Written by Jay, Licensed Pharmacist
March 8, 2026 · Reviewed for clinical accuracy
What Is Bioavailability?
Bioavailability (abbreviated as F) is the fraction of an administered dose that reaches the systemic circulation in an unchanged, active form. It is expressed as a proportion from 0 to 1 (or 0% to 100%) and represents the efficiency of the delivery route.
F = AUCroute / AUCIV
Bioavailability is calculated by comparing the area under the plasma concentration-time curve (AUC) after a given route of administration to the AUC after IV administration (the 100% reference). For a drug that is 30% bioavailable orally, only 30% of the swallowed dose ever enters the bloodstream — the other 70% is destroyed or never absorbed.
Intravenous administration always yields 100% bioavailability by definition. The drug is injected directly into the bloodstream, bypassing every absorption barrier. Every other route of administration must work against one or more obstacles that reduce the fraction reaching systemic circulation.
Oral Bioavailability and the First-Pass Effect
When you swallow a tablet, the drug must survive the gastrointestinal environment, dissolve, penetrate the intestinal wall, and then pass through the portal circulation — directly to the liver — before ever reaching systemic blood. The liver sees the drug as a foreign molecule and metabolizes a significant fraction of it before it has had a chance to work. This is called the first-pass effect or hepatic first-pass metabolism.
The first-pass effect is the reason oral doses are often substantially higher than IV doses of the same drug. Morphine has approximately 25–35% oral bioavailability. When given intravenously, 10 mg of morphine has a predictable analgesic effect; oral morphine requires 30–40 mg to achieve the same blood level because two-thirds is destroyed by first-pass metabolism before it even reaches the brain.

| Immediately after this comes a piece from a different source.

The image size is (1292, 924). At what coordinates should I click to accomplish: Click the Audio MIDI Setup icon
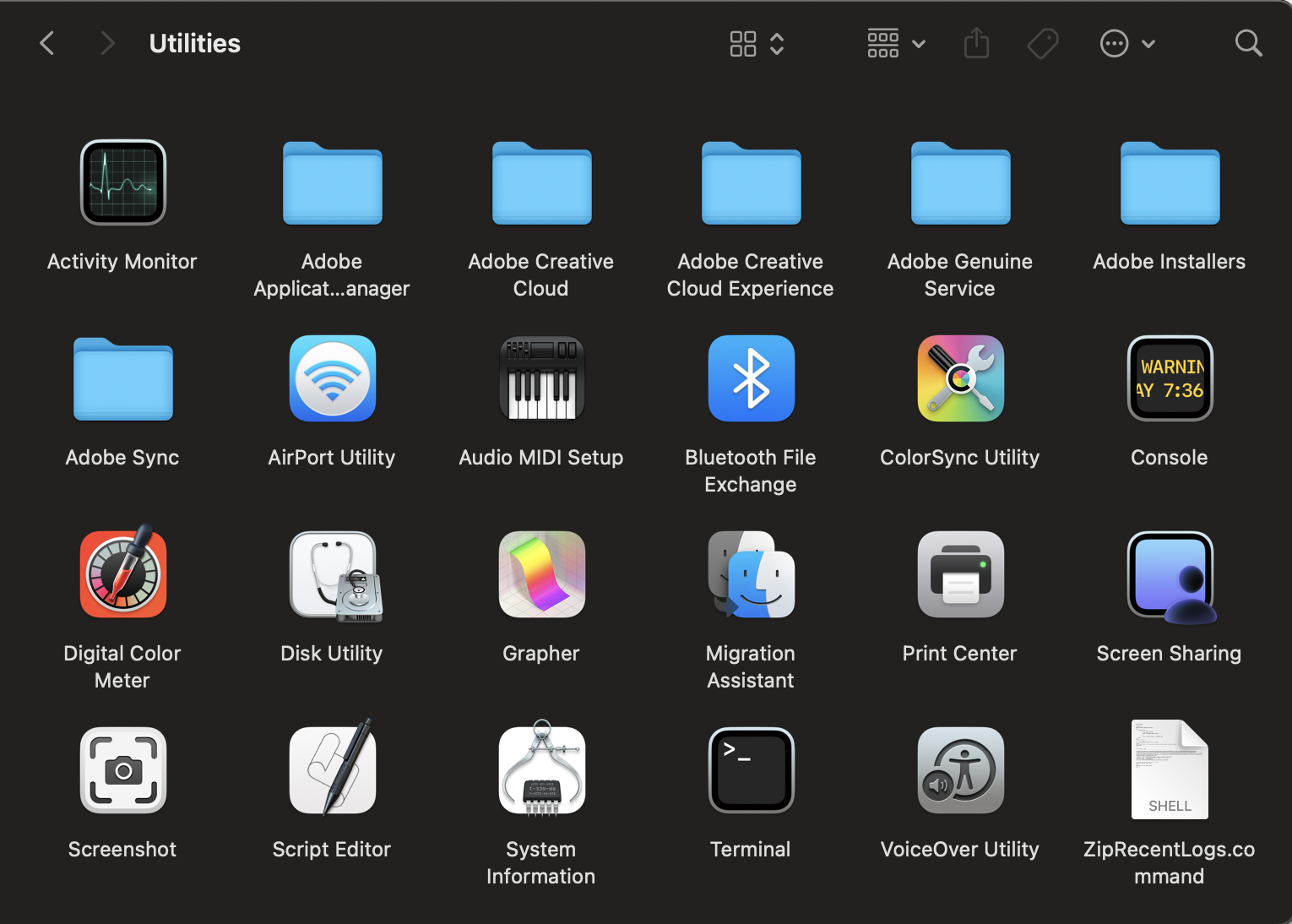(541, 378)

Nitroglycerin is the most extreme example: its oral bioavailability is less than 1% due to near-complete first-pass metabolism. This is why nitroglycerin for angina is given sublingually (under the tongue), where it absorbs directly into the bloodstream through the oral mucosa, entirely bypassing the liver's first pass. A sublingual nitroglycerin tablet relieves chest pain within 1–5 minutes; an oral tablet would do essentially nothing.

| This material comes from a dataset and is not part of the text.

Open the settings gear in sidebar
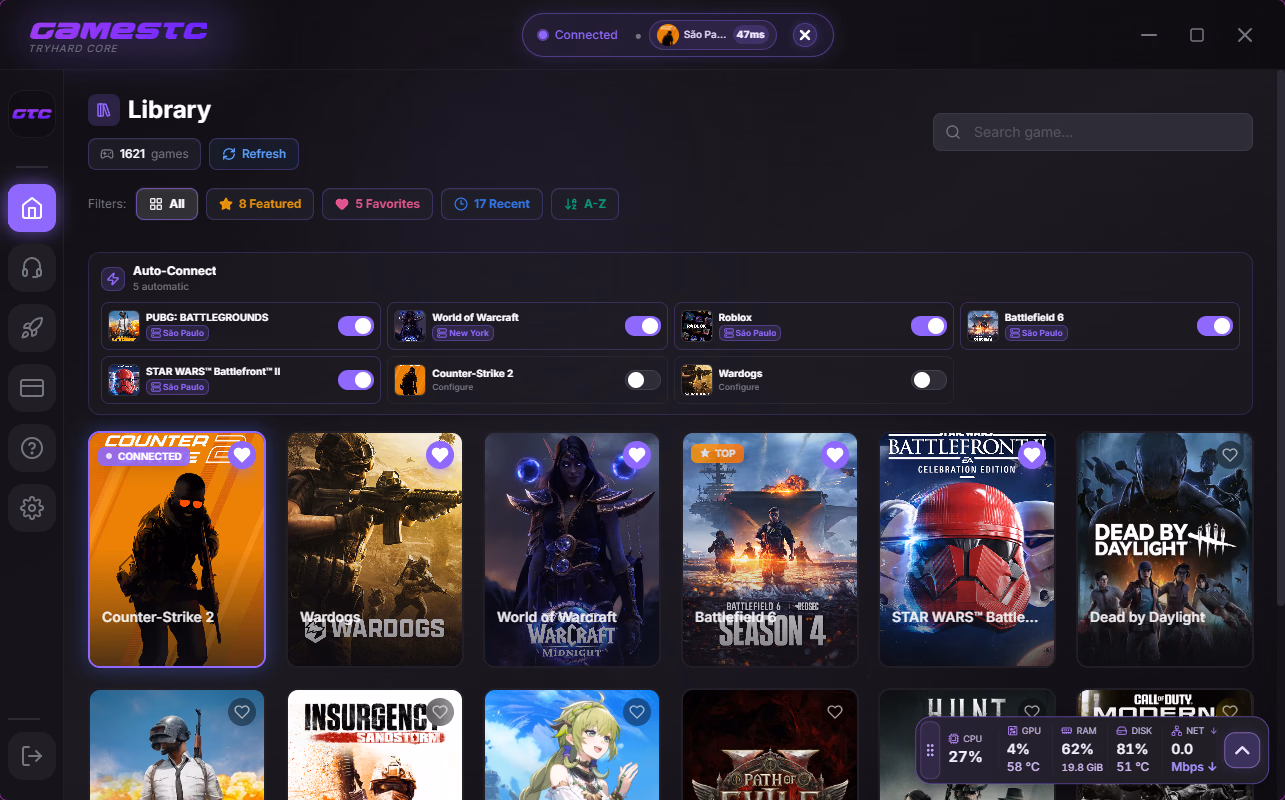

Routes of Administration Compared
Each route of administration has a characteristic bioavailability range, onset time, and clinical use case. The following table summarizes the major routes:
| Route | Abbreviation | Bioavailability (F) | Onset | Notes |
|---|---|---|---|---|
| Intravenous (IV) | IV | 100% | Immediate | Reference standard. Drug enters systemic circulation directly — no absorption barriers. |
| Sublingual | SL | 75–100% | 1–5 min | Absorbed through oral mucosa directly into bloodstream, bypassing hepatic first-pass metabolism. |
| Intramuscular (IM) | IM | 75–100% | 10–30 min | Highly vascular muscle tissue enables rapid, nearly complete absorption. |
| Rectal | PR | 30–100% | 10–45 min | Variable due to inconsistent placement. Lower rectal absorption partially bypasses first-pass. Useful when oral route unavailable. |
| Inhalation | INH | 10–90% | 1–5 min | Large surface area and thin alveolar membrane enable rapid absorption. Variable depending on particle size and technique. |
| Oral | PO | 5–100% | 30–90 min | Most convenient but subject to first-pass metabolism. Bioavailability highly variable by drug and patient factors. |
| Transdermal | TD | Varies (10–80%) | 1–4 hours | Slow, sustained absorption through skin. Avoids first-pass. Requires lipophilic drugs with low molecular weight. |
| Subcutaneous (SC) | SC | 75–100% | 15–45 min | Depot formation possible for sustained release. Slower than IM due to less vascularity in fatty tissue. |
Why Some Drugs Cannot Be Taken Orally
The GI tract's digestive environment destroys certain drug classes before they can be absorbed. Proteins and peptides — large, complex molecules — are broken down by stomach acid and digestive enzymes into their amino acid components. From the GI tract's perspective, there is no difference between a therapeutic protein and a piece of food.
Insulin
A protein hormone. Stomach acid and proteases would digest it into inactive amino acids before absorption. Given by subcutaneous injection, or via inhaled powder (Afrezza) which is absorbed through alveoli.
Heparin (unfractionated)
A large polysaccharide chain that is not absorbed through the GI mucosa. Given intravenously or subcutaneously for anticoagulation.
Glucagon
A peptide hormone used for severe hypoglycemia. Destroyed by GI digestion. Given IM, IV, or as a nasal powder (absorbed nasally).
Vancomycin (systemic use)
Very poorly absorbed orally (~1% oral bioavailability). For systemic infections, IV administration is required. Oral vancomycin is intentionally used for C. difficile colitis precisely because it stays in the GI tract.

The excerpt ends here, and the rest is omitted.